**DATA**
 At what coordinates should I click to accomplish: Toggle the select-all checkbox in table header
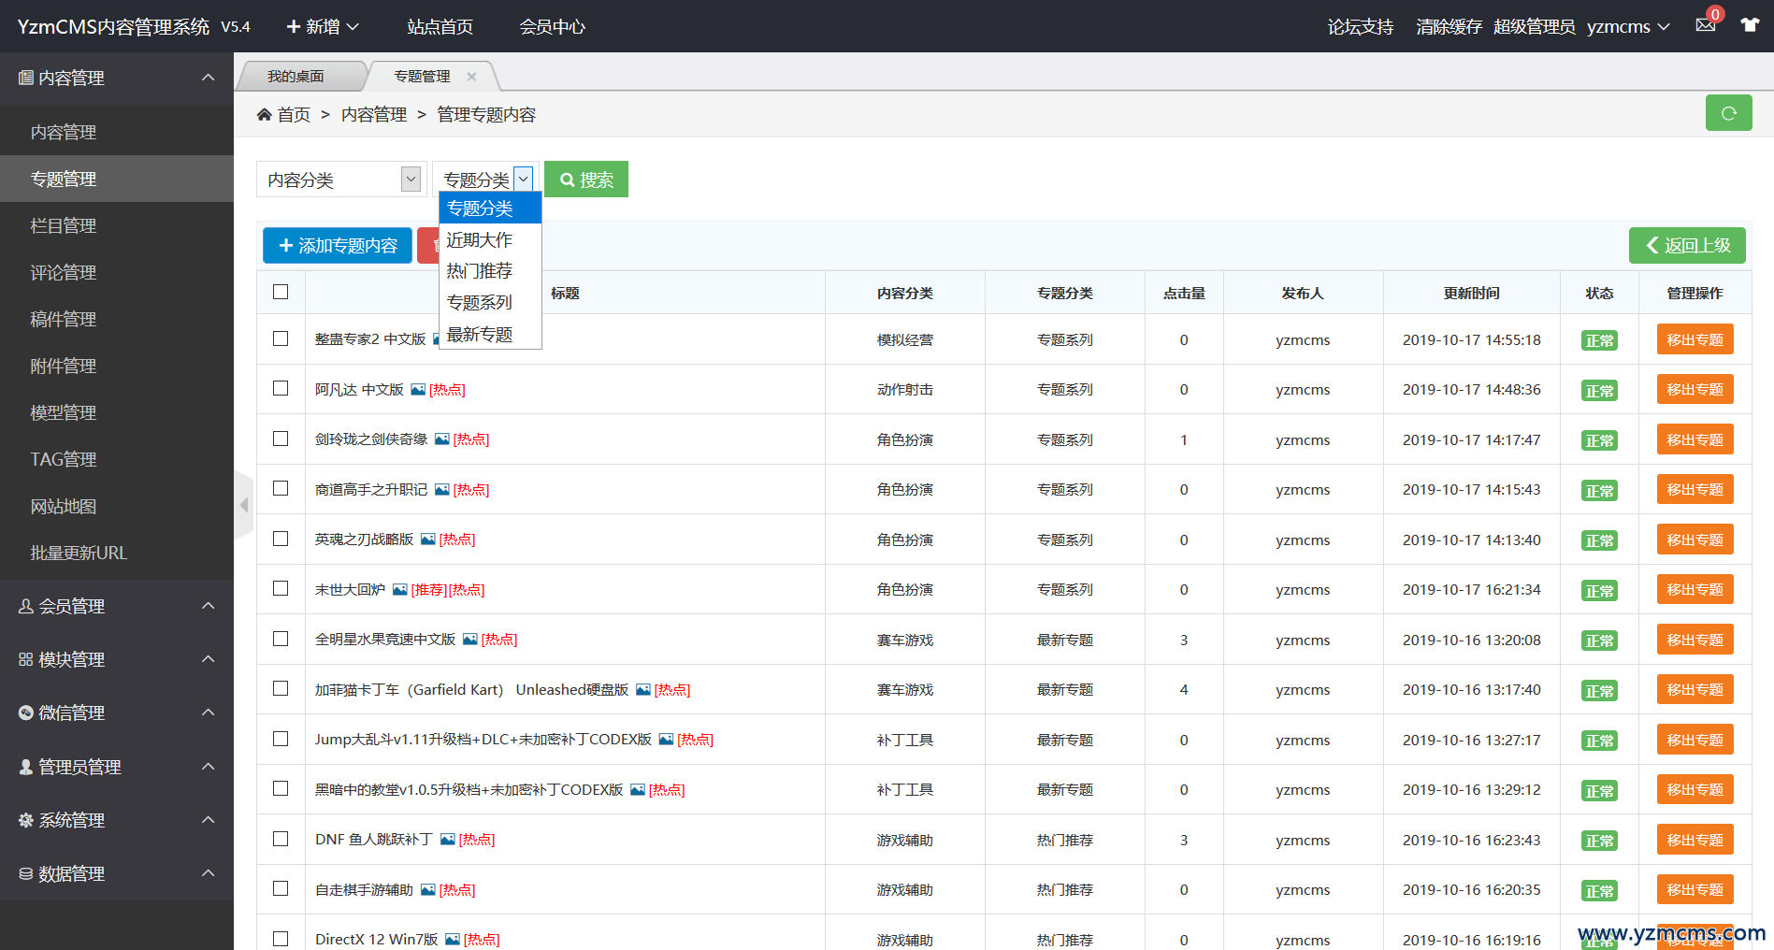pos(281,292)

---

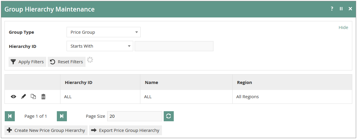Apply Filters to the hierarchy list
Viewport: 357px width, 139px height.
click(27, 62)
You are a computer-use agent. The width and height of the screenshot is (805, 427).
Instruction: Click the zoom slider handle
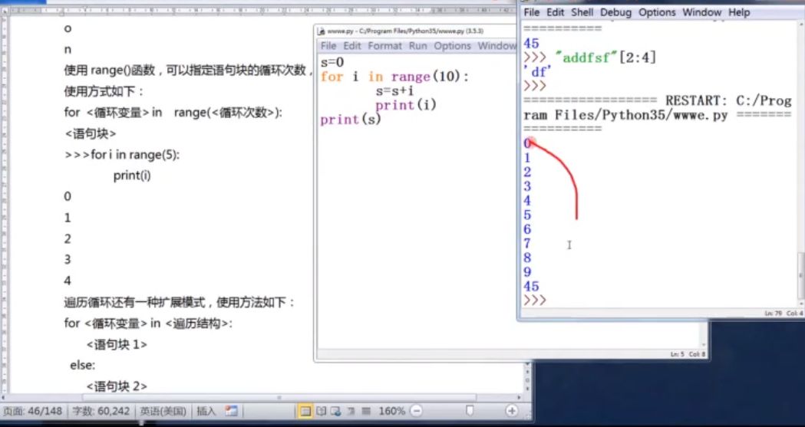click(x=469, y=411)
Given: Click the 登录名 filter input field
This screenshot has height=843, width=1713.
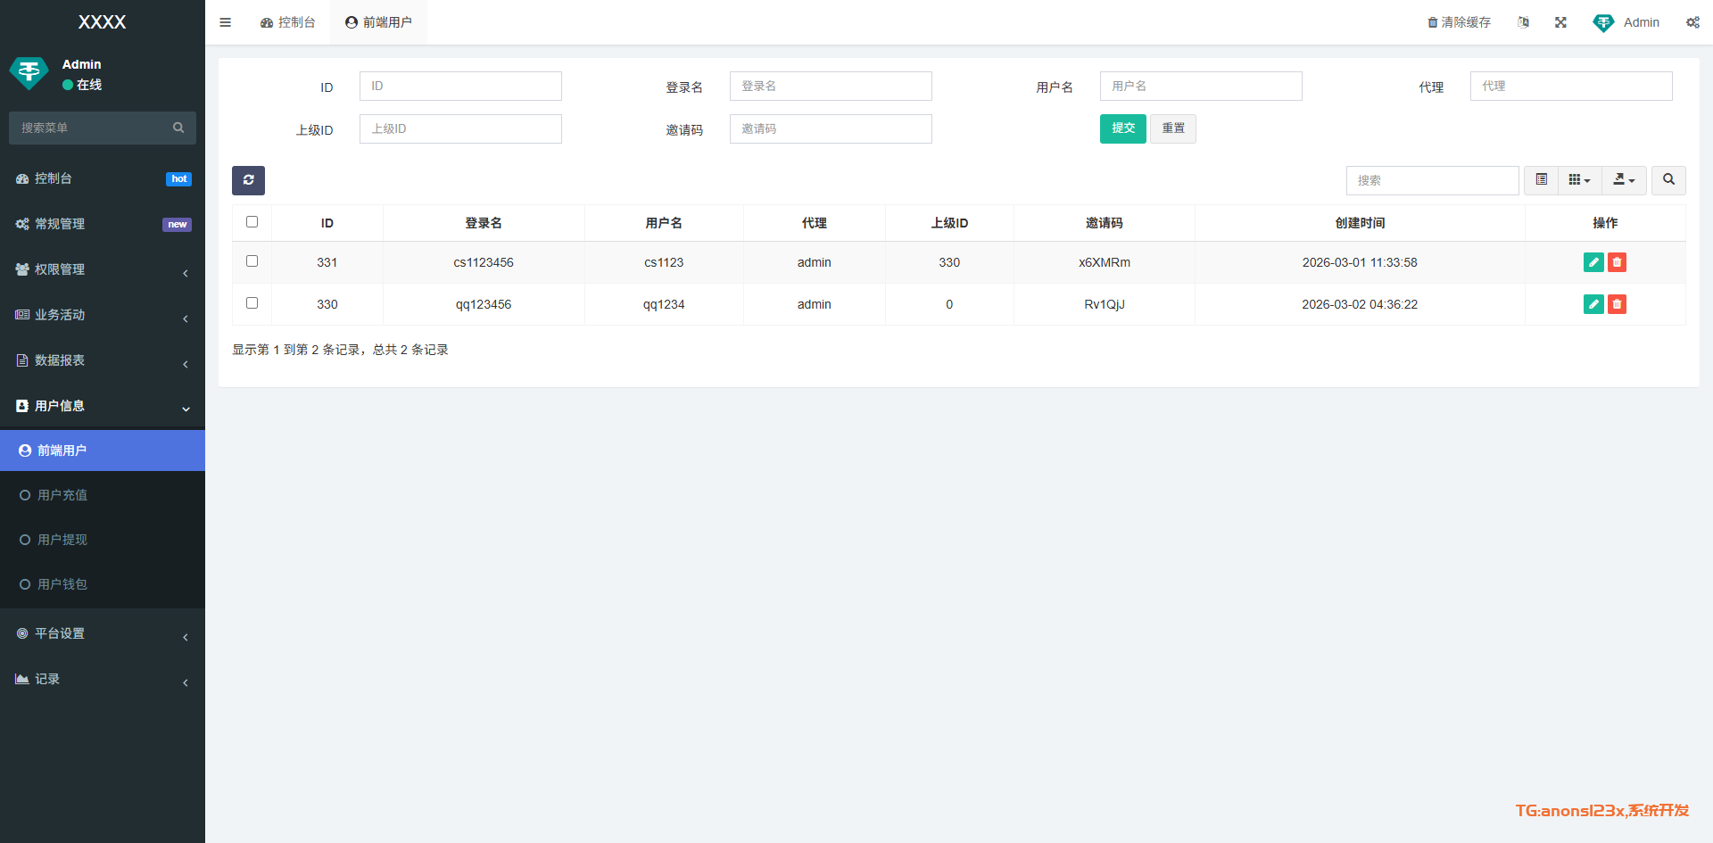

* * *

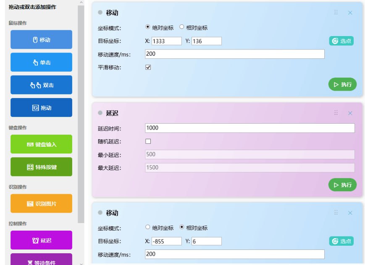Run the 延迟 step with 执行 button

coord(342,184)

**YOUR ASSIGNMENT**
Above are the entries. Copy exactly the part that opens with the line containing "Given: Click the 登录名 filter input field" and closes with the line containing "This screenshot has height=843, width=1713.", and no more.

**RESULT BELOW**
Given: Click the 登录名 filter input field
This screenshot has height=843, width=1713.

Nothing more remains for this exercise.